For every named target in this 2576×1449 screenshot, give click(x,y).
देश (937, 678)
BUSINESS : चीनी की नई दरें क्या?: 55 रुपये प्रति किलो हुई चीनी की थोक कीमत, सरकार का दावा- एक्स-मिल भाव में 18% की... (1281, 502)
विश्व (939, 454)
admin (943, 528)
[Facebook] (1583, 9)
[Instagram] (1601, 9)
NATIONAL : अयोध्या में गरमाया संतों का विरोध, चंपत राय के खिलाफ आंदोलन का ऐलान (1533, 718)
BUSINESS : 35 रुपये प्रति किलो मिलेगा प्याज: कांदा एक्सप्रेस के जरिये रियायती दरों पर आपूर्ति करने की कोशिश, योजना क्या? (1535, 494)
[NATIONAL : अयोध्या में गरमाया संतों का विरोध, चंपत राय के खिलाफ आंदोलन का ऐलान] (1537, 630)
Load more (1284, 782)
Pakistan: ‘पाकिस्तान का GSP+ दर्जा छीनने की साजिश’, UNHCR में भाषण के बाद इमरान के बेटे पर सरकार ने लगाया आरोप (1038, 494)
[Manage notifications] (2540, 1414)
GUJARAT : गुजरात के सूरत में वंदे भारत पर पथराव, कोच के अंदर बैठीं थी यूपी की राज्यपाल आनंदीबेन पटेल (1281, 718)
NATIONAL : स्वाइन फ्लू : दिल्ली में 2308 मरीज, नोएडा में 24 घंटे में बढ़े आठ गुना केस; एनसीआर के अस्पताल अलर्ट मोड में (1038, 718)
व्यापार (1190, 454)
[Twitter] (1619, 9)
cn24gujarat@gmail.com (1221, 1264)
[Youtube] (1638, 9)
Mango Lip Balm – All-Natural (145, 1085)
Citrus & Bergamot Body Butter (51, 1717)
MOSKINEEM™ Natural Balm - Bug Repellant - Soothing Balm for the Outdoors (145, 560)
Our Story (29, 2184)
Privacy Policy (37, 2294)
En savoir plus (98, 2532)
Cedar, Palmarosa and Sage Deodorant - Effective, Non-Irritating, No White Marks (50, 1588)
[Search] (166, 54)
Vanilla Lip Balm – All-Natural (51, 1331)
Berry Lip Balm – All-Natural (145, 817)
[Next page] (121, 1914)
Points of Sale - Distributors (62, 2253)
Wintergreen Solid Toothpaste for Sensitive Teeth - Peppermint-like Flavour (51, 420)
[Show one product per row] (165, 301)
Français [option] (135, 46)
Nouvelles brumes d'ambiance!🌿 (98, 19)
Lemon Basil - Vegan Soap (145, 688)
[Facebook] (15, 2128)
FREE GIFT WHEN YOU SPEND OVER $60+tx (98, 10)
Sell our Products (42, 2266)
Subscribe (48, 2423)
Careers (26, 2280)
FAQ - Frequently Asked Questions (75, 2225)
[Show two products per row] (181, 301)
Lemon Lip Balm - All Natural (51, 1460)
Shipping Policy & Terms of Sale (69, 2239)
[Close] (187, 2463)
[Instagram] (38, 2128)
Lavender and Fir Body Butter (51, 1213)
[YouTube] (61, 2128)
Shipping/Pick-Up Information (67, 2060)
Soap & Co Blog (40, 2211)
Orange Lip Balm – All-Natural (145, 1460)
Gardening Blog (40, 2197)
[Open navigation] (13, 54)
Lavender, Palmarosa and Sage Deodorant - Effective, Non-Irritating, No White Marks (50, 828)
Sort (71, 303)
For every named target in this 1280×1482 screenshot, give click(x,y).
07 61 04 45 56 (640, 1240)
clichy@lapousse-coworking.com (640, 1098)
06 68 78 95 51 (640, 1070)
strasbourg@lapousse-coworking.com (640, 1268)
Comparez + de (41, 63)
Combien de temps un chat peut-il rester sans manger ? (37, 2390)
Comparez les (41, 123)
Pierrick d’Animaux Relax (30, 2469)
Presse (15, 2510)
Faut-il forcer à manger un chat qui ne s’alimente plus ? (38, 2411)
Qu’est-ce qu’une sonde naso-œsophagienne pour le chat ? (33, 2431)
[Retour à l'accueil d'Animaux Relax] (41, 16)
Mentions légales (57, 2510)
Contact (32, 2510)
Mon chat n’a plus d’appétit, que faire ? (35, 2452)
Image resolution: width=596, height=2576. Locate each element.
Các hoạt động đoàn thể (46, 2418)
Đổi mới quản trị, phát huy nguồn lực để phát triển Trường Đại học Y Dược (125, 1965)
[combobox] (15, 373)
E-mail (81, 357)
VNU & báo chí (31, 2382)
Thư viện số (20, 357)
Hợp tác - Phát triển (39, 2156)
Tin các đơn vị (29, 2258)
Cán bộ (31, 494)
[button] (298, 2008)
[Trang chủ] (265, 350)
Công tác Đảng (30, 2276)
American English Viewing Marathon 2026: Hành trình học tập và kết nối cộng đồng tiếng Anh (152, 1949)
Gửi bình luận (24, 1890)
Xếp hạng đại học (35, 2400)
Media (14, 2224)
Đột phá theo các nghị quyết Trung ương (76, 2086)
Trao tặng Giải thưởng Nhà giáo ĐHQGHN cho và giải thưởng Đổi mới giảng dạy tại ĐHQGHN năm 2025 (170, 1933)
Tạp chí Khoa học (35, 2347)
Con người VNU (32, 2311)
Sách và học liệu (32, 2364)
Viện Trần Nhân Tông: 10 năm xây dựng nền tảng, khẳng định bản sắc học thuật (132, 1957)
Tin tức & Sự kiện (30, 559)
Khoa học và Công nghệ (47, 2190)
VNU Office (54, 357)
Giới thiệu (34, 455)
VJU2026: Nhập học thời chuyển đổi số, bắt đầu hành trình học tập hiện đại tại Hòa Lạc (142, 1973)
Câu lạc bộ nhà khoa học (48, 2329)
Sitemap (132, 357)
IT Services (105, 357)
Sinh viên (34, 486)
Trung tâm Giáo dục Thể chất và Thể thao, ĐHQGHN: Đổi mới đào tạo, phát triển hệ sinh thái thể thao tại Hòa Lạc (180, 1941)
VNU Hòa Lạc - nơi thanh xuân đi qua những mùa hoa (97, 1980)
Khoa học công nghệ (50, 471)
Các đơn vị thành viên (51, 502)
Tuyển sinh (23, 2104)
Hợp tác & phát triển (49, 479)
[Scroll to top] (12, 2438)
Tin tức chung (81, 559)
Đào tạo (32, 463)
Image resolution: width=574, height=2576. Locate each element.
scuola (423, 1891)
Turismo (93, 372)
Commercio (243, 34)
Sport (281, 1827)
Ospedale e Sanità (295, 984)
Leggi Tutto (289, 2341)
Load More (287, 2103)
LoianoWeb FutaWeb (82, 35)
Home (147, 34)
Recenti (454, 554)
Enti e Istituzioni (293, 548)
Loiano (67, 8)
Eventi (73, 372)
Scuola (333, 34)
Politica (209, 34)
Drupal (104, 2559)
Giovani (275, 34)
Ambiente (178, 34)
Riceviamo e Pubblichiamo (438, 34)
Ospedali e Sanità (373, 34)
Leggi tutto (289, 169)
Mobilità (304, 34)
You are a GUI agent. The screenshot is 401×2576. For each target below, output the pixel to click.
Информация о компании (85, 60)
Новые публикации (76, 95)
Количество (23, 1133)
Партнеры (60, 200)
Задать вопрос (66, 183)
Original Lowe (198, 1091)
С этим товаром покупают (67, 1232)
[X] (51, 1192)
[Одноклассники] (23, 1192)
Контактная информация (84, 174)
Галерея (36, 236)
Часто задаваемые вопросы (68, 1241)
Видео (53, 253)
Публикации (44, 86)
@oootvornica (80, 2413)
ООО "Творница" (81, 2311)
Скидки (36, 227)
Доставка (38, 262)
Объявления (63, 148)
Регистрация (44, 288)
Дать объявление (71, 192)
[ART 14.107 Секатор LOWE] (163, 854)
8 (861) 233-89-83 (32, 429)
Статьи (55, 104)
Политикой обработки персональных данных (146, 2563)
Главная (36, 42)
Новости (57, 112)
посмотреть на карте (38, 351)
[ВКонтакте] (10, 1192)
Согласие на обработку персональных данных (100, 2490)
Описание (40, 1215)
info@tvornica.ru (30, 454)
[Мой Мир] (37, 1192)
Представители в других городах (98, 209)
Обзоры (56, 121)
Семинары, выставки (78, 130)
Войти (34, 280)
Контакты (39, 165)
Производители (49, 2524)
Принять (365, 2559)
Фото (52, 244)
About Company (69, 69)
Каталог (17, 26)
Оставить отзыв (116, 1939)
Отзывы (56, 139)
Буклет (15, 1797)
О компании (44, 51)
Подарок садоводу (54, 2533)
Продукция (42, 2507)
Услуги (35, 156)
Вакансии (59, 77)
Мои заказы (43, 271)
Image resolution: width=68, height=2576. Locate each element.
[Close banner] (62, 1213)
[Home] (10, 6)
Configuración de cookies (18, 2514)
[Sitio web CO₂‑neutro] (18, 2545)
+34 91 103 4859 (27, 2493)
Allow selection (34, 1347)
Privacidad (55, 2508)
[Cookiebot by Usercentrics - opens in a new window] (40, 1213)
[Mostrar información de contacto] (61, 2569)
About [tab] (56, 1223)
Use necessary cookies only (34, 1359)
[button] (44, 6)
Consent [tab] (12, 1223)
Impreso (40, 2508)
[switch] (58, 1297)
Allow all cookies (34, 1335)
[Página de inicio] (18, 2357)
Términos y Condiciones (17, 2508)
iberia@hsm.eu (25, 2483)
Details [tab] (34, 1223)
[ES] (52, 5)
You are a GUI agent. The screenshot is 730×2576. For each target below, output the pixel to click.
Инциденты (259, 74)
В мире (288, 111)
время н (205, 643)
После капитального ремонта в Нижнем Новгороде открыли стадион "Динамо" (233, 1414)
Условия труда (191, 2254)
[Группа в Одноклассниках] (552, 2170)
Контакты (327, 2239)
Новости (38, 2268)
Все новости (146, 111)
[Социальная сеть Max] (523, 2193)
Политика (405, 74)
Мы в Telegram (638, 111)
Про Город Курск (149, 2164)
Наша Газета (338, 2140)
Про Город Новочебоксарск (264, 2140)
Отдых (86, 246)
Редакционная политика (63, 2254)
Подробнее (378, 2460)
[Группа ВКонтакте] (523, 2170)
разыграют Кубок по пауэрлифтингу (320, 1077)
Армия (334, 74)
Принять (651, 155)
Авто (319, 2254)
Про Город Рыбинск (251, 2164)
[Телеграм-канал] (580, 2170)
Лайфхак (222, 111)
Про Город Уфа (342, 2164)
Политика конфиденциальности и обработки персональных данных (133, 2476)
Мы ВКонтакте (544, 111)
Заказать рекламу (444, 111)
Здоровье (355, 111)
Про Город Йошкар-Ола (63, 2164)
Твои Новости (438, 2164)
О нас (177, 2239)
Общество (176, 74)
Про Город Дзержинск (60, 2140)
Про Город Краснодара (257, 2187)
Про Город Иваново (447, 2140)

□ □ □ □ □ □ □

**What is needed:** Could you restate, word for word, the lines above from the one with "American English Viewing" to the one with "Leggi Tutto (289, 2341)", both included?

**Final answer:**
American English Viewing Marathon 2026: Hành trình học tập và kết nối cộng đồng tiếng Anh (152, 1949)
Gửi bình luận (24, 1890)
Xếp hạng đại học (35, 2400)
Media (14, 2224)
Đột phá theo các nghị quyết Trung ương (76, 2086)
Trao tặng Giải thưởng Nhà giáo ĐHQGHN cho và giải thưởng Đổi mới giảng dạy tại ĐHQGHN năm 2025 (170, 1933)
Tạp chí Khoa học (35, 2347)
Con người VNU (32, 2311)
Sách và học liệu (32, 2364)
Viện Trần Nhân Tông: 10 năm xây dựng nền tảng, khẳng định bản sắc học thuật (132, 1957)
Tin tức & Sự kiện (30, 559)
Khoa học và Công nghệ (47, 2190)
VNU Office (54, 357)
Giới thiệu (34, 455)
VJU2026: Nhập học thời chuyển đổi số, bắt đầu hành trình học tập hiện đại tại Hòa Lạc (142, 1973)
Câu lạc bộ nhà khoa học (48, 2329)
Sitemap (132, 357)
IT Services (105, 357)
Sinh viên (34, 486)
Trung tâm Giáo dục Thể chất và Thể thao, ĐHQGHN: Đổi mới đào tạo, phát triển hệ sinh thái thể thao tại Hòa Lạc (180, 1941)
VNU Hòa Lạc - nơi thanh xuân đi qua những mùa hoa (97, 1980)
Khoa học công nghệ (50, 471)
Các đơn vị thành viên (51, 502)
Tuyển sinh (23, 2104)
Hợp tác & phát triển (49, 479)
[Scroll to top] (12, 2438)
Tin tức chung (81, 559)
Đào tạo (32, 463)
Image resolution: width=574, height=2576. Locate each element.
scuola (423, 1891)
Turismo (93, 372)
Commercio (243, 34)
Sport (281, 1827)
Ospedale e Sanità (295, 984)
Leggi Tutto (289, 2341)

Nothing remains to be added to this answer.